Autor Benjamin Alire Sáenz Schriftsteller von „Aristoteles und Dante“ ist tot
Der schwule US-amerikanische Schriftsteller und Lyriker Benjamin Alire Sáenz ist tot. Der Autor, dessen Jugendromane auch im deutschsprachigen Raum große Beachtung fanden, starb am 28. Juli nach längerer Krankheit in El Paso im US-Bundesstaat Texas. Er wurde 71 Jahre alt.
Das Wichtigste im Überblick
- Der schwule US-amerikanische Autor und Lyriker Benjamin Alire Sáenz starb am 28. Juli in El Paso, Texas.
- Sáenz wurde vor allem durch den Jugendroman „Aristoteles und Dante entdecken die Geheimnisse des Universums“ bekannt.
- Sein Werk prägte die Sichtbarkeit homosexueller und mexikanisch-amerikanischer Lebensrealitäten in der Jugendliteratur.

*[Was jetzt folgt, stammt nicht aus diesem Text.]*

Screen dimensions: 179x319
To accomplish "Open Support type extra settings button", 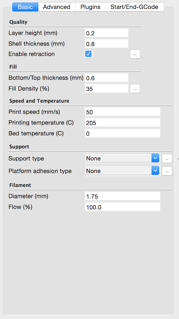I will (167, 158).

- Der Schriftsteller wurde 71 Jahre alt.
Stimme der Jugendliteratur
International galt Sáenz als eine bedeutende Stimme der lateinamerikanischen und homosexuellen Jugendliteratur. In seinen Büchern setzte er sich mit Fragen nach Identität, Herkunft und gesellschaftlicher Realität auseinander. Besonders bekannt wurde sein Roman „Aristoteles und Dante entdecken die Geheimnisse des Universums“. Das Werk erschien in 25 Übersetzungen, wurde mehrfach ausgezeichnet und später fürs Kino verfilmt. Die deutsche Ausgabe erschien 2014 bei Thienemann in der Übersetzung von Brigitte Jakobeit. Das Buch erhielt auch in Deutschland viel Aufmerksamkeit und wurde 2015 für den Deutschen Jugendliteraturpreis nominiert.

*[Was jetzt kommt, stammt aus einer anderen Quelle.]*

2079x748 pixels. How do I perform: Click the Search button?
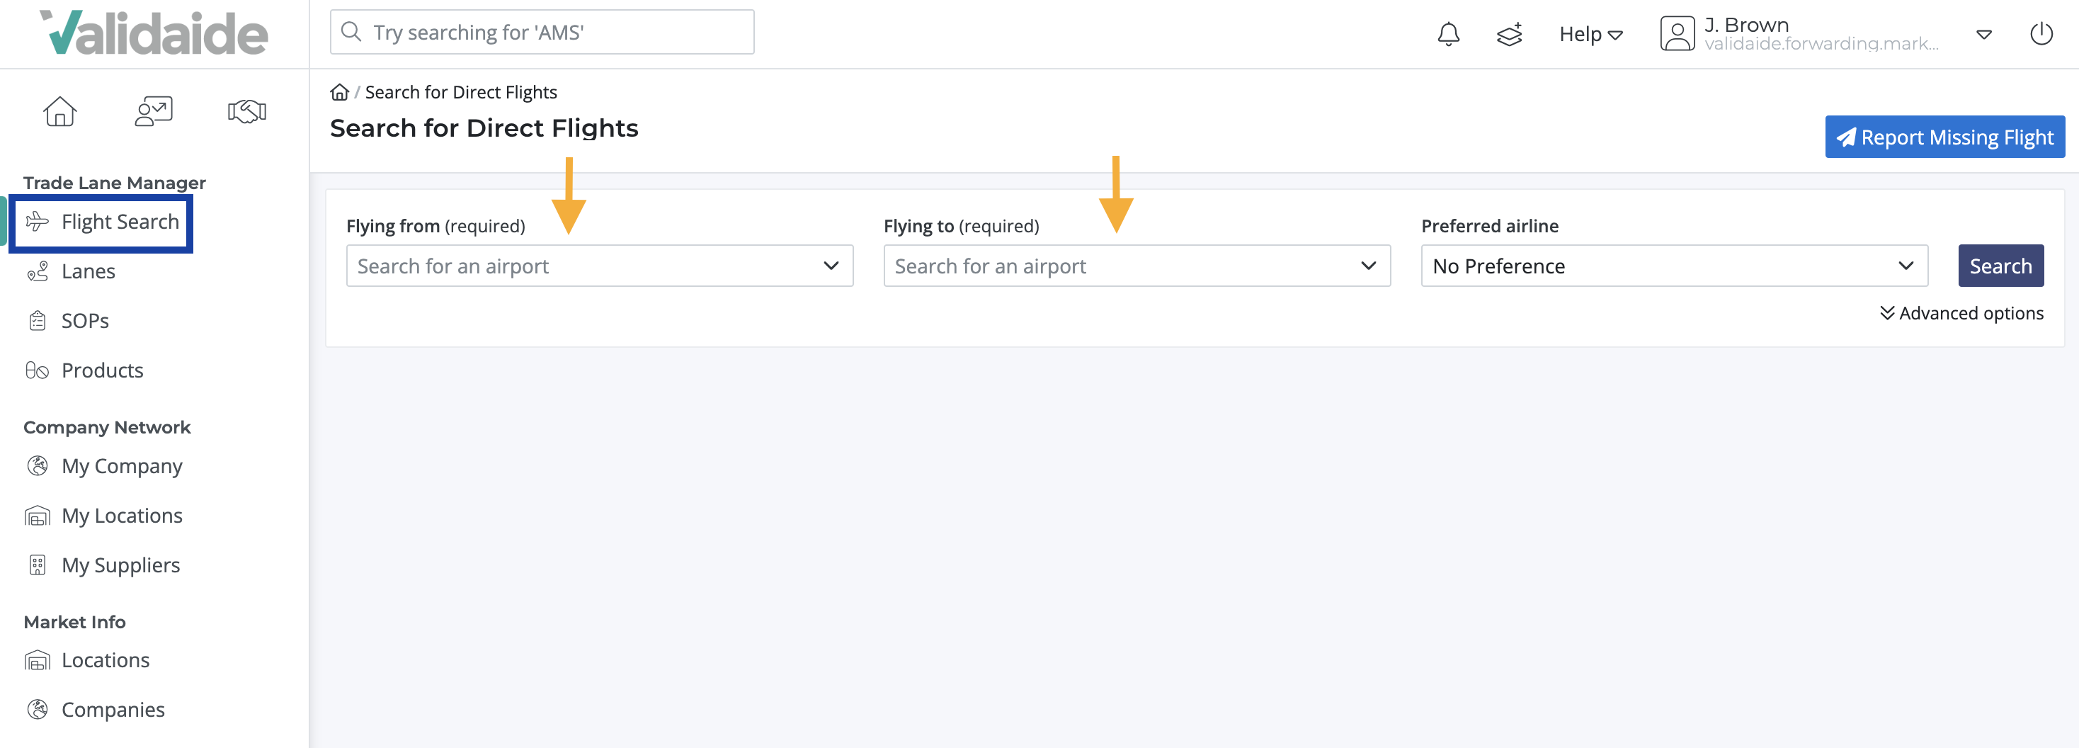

„Aristoteles und Dante entdecken die Geheimnisse des Universums“ erzählt die Geschichte der beiden mexikanisch-amerikanischen Jugendlichen Aristoteles „Ari“ Mendoza und Dante Quintana, die sich in den 1980er-Jahren in El Paso, Texas, kennenlernen. Während ihrer Freundschaft entdecken sie gemeinsam Fragen über Identität, Familie, Herkunft, Liebe und das Erwachsenwerden – und Ari beginnt allmählich zu verstehen, welche Gefühle er für Dante entwickelt. Weitere Werke des Autors erschienen ebenfalls bei Thienemann. Dazu gehören 2017 „Die unerklärliche Logik meines Lebens“ sowie 2023 der zweite Teil der Geschichte um die beiden Jungen aus El Paso: „Aristoteles und Dante springen in den Strudel des Lebens“. Die Wochenzeitung Die Zeit schrieb: „Es ist eine große Liebesgeschichte, die Benjamin Alire Sáenz erzählt, weite Strecken getragen von scheinbar beiläufigen und doch so tiefen Dialogen.“
Spätes Coming-Out, große Erfolge
Benjamin Alire Sáenz wurde 1954 in Old Picacho im US-Bundesstaat New Mexico geboren und wuchs in einer mexikanisch-amerikanischen Arbeiterfamilie nahe der Grenze zu Mexiko auf. Diese Herkunft und die Erfahrungen seiner Kindheit und Jugend prägten sein literarisches Schaffen nachhaltig. Nach Studien der Philosophie und Theologie, unter anderem in Belgien, wurde Sáenz zunächst katholischer Priester. Später entschied er sich für eine Laufbahn als Schriftsteller. Er studierte Kreatives Schreiben, erhielt ein Stipendium an der Stanford University und unterrichtete viele Jahre kreatives Schreiben an der University of Texas at El Paso. Im Jahr 2008 outete er sich im Alter von 54 Jahren als schwul und gestand, dass er lange gebraucht habe, seine Homosexualität zu akzeptieren.
Sein Gesamtwerk umfasst Lyrik, Romane und Erzählungen für Erwachsene sowie Kinder- und Jugendbücher. Wiederkehrende Themen waren das Aufwachsen unter schwierigen Bedingungen, familiäre Konflikte, Sucht, Rassismus und Homofeindlichkeit. Dabei zeichnete Sáenz seine Figuren mit großer Genauigkeit und viel Aufmerksamkeit für Dialoge. Mit seinen Büchern trug Benjamin Alire Sáenz wesentlich dazu bei, homosexuelle und mexikanisch-amerikanische Lebensgeschichten in der Jugendliteratur sichtbarer zu machen.